*** Data to use

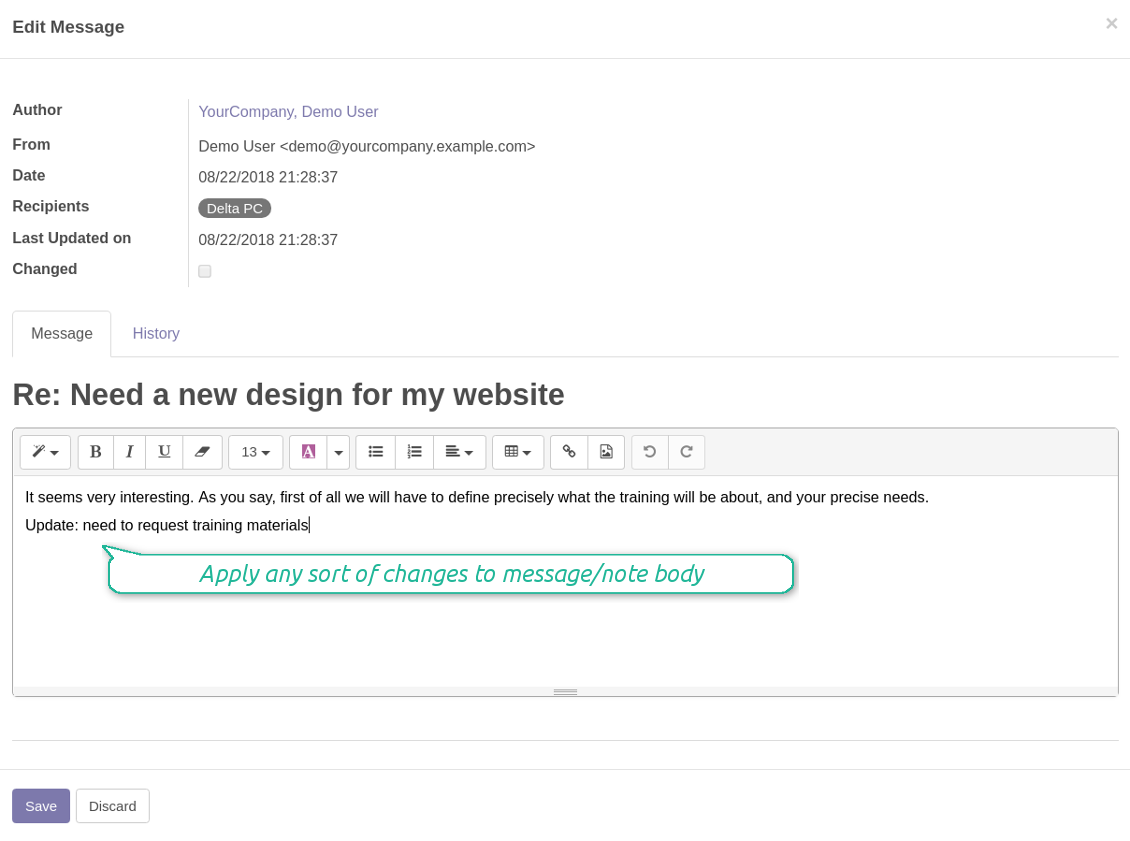Apply the purple font color swatch
This screenshot has height=841, width=1130.
pos(308,452)

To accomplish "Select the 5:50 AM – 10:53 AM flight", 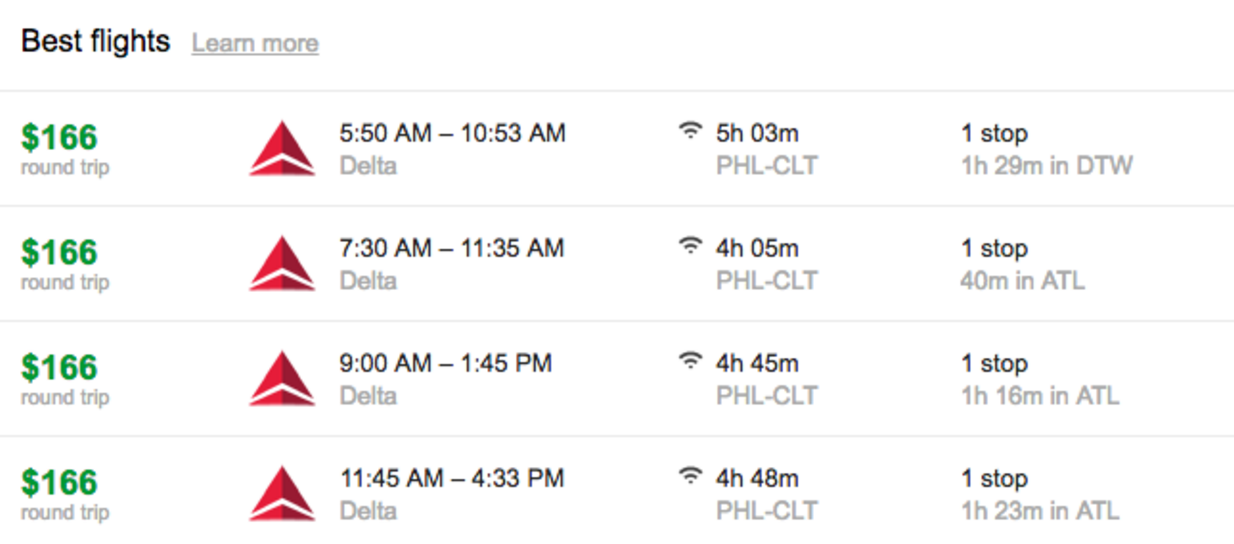I will (x=617, y=149).
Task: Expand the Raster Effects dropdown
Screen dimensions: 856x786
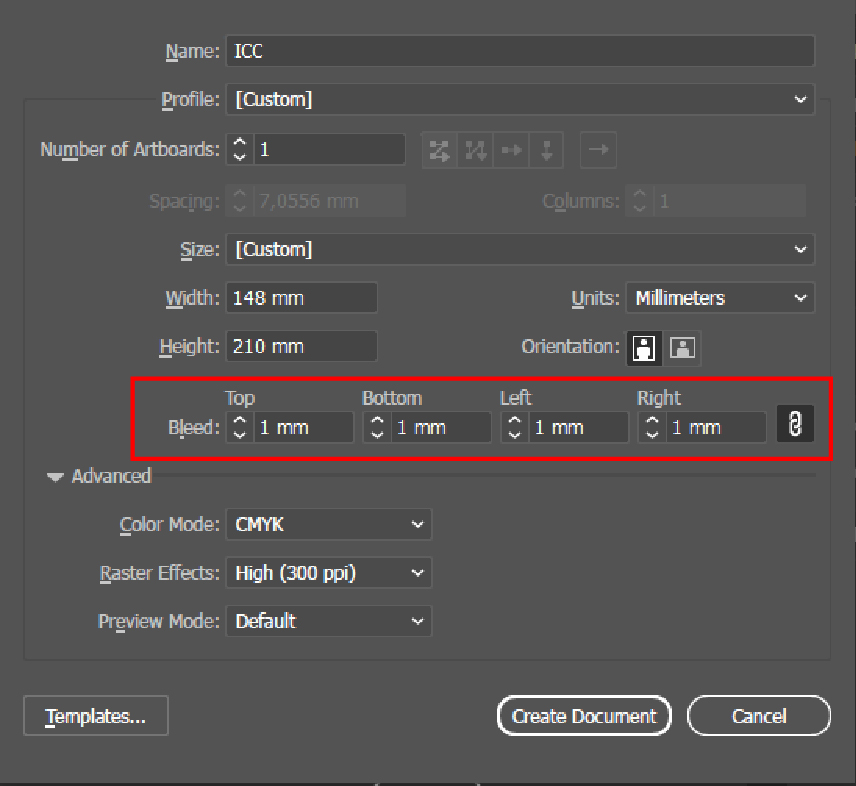Action: 329,573
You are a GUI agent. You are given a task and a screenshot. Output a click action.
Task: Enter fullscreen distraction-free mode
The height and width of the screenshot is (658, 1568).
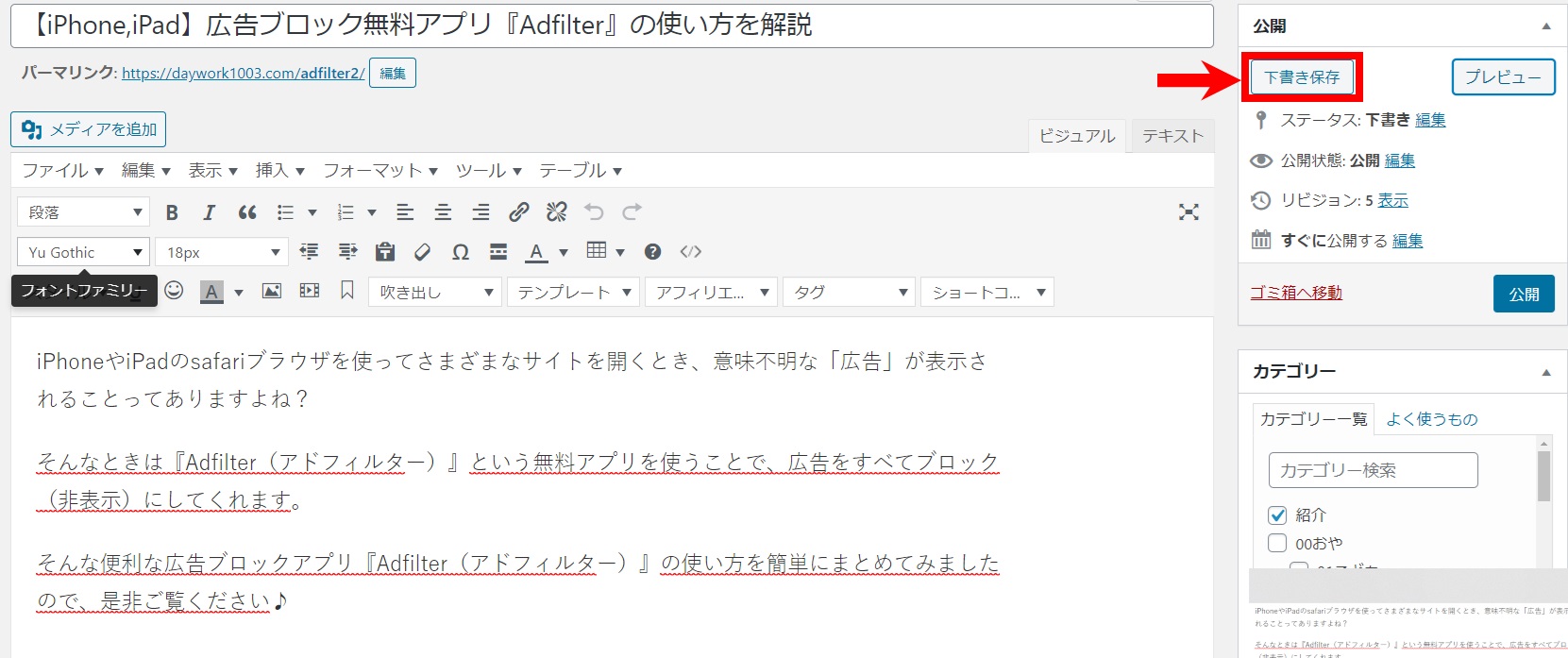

******

In the material above, retype exactly the lines that run from the one containing "Task: Enter fullscreen distraction-free mode" through the last line, and keep out the pictures.

Task: Enter fullscreen distraction-free mode
The height and width of the screenshot is (658, 1568).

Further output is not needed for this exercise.